— Exercise description —
Will you give every entry again exactly as it stands?

— Data to process —
==================================================

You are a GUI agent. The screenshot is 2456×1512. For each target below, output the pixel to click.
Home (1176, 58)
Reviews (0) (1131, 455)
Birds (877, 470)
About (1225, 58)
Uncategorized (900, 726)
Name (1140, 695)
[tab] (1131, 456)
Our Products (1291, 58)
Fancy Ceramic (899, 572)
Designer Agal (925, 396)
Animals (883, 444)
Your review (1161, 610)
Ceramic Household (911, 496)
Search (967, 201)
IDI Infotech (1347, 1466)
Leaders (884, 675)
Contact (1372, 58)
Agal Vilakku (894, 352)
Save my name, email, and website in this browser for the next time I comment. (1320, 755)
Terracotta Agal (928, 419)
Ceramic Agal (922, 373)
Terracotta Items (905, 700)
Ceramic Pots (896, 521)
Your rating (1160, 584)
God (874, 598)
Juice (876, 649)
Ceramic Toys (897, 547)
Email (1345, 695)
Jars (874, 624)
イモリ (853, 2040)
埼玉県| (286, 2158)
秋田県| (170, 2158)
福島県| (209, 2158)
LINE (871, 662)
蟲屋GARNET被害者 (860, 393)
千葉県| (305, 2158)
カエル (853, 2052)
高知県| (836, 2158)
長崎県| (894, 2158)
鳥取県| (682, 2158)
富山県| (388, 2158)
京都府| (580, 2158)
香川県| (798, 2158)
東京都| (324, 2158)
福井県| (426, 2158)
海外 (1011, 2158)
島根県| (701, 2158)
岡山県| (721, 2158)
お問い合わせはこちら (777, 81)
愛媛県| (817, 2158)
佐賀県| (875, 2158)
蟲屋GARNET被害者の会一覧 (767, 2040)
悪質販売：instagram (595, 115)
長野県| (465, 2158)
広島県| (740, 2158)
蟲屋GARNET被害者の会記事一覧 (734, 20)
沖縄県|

==================================================

— Answer section —
You are a GUI agent. The screenshot is 2456×1512. For each target below, output the pixel to click.
Home (1176, 58)
Reviews (0) (1131, 455)
Birds (877, 470)
About (1225, 58)
Uncategorized (900, 726)
Name (1140, 695)
[tab] (1131, 456)
Our Products (1291, 58)
Fancy Ceramic (899, 572)
Designer Agal (925, 396)
Animals (883, 444)
Your review (1161, 610)
Ceramic Household (911, 496)
Search (967, 201)
IDI Infotech (1347, 1466)
Leaders (884, 675)
Contact (1372, 58)
Agal Vilakku (894, 352)
Save my name, email, and website in this browser for the next time I comment. (1320, 755)
Terracotta Agal (928, 419)
Ceramic Agal (922, 373)
Terracotta Items (905, 700)
Ceramic Pots (896, 521)
Your rating (1160, 584)
God (874, 598)
Juice (876, 649)
Ceramic Toys (897, 547)
Email (1345, 695)
Jars (874, 624)
イモリ (853, 2040)
埼玉県| (286, 2158)
秋田県| (170, 2158)
福島県| (209, 2158)
LINE (871, 662)
蟲屋GARNET被害者 (860, 393)
千葉県| (305, 2158)
カエル (853, 2052)
高知県| (836, 2158)
長崎県| (894, 2158)
鳥取県| (682, 2158)
富山県| (388, 2158)
京都府| (580, 2158)
香川県| (798, 2158)
東京都| (324, 2158)
福井県| (426, 2158)
海外 (1011, 2158)
島根県| (701, 2158)
岡山県| (721, 2158)
お問い合わせはこちら (777, 81)
愛媛県| (817, 2158)
佐賀県| (875, 2158)
蟲屋GARNET被害者の会一覧 (767, 2040)
悪質販売：instagram (595, 115)
長野県| (465, 2158)
広島県| (740, 2158)
蟲屋GARNET被害者の会記事一覧 (734, 20)
沖縄県|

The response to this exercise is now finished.